▸ **Description of the task**: Find the line containing "The width and height of the screenshot is (583, 1552)." in the listing below. Repeat it exactly, along with each following line up to and including the one containing "Open Makoto Katayama's".

__________________________________________________

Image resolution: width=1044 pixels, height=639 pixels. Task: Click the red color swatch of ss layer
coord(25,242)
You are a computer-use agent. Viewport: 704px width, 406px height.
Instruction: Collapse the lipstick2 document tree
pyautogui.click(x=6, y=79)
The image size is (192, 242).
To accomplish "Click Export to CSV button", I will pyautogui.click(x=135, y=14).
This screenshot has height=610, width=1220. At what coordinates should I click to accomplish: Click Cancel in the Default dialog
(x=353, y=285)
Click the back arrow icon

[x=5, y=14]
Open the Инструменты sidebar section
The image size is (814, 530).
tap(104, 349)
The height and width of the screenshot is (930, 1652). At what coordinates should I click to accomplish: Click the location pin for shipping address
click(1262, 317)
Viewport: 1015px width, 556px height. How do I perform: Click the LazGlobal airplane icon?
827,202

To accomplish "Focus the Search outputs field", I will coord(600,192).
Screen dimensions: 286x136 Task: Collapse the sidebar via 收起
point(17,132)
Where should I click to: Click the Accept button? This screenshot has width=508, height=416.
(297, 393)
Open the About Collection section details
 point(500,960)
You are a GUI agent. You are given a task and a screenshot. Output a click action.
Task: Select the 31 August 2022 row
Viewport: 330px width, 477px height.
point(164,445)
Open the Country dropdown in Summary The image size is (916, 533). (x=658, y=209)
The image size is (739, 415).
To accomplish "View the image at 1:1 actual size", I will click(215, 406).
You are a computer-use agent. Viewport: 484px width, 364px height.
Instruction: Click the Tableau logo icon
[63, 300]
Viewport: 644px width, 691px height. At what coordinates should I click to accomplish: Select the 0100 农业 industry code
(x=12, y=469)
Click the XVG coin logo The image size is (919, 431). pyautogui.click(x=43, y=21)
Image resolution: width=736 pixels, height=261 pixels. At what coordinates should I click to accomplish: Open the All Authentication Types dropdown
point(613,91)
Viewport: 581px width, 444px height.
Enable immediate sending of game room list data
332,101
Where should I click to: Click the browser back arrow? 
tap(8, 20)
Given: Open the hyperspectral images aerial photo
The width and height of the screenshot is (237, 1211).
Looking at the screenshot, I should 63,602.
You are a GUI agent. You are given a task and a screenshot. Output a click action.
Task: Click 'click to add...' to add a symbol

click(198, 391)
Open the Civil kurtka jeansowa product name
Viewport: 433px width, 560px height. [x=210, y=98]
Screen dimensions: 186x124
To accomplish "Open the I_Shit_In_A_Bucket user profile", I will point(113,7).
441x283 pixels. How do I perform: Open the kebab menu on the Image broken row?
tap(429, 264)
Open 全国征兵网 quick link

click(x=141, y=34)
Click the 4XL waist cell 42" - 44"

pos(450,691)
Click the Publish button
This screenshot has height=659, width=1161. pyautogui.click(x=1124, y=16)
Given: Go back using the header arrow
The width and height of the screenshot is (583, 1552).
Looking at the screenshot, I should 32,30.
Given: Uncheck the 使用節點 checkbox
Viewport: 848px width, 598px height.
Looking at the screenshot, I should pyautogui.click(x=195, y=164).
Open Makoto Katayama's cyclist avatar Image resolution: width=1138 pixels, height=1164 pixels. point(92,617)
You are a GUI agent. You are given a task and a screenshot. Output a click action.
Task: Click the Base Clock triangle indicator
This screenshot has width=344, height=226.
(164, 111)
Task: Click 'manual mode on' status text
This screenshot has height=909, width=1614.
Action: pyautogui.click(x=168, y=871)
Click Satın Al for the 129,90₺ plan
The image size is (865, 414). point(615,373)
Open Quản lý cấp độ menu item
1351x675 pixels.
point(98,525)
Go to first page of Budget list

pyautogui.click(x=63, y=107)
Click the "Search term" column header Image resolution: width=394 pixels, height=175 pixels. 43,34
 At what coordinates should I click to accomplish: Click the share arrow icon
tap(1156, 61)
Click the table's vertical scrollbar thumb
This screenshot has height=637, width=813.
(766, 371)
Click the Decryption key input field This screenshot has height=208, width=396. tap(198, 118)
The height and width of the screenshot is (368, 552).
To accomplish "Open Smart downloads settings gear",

__________________________________________________

▸ **Response area**:
The width and height of the screenshot is (583, 1552).
Looking at the screenshot, I should 32,30.
Given: Uncheck the 使用節點 checkbox
Viewport: 848px width, 598px height.
Looking at the screenshot, I should pyautogui.click(x=195, y=164).
Open Makoto Katayama's cyclist avatar Image resolution: width=1138 pixels, height=1164 pixels. point(92,617)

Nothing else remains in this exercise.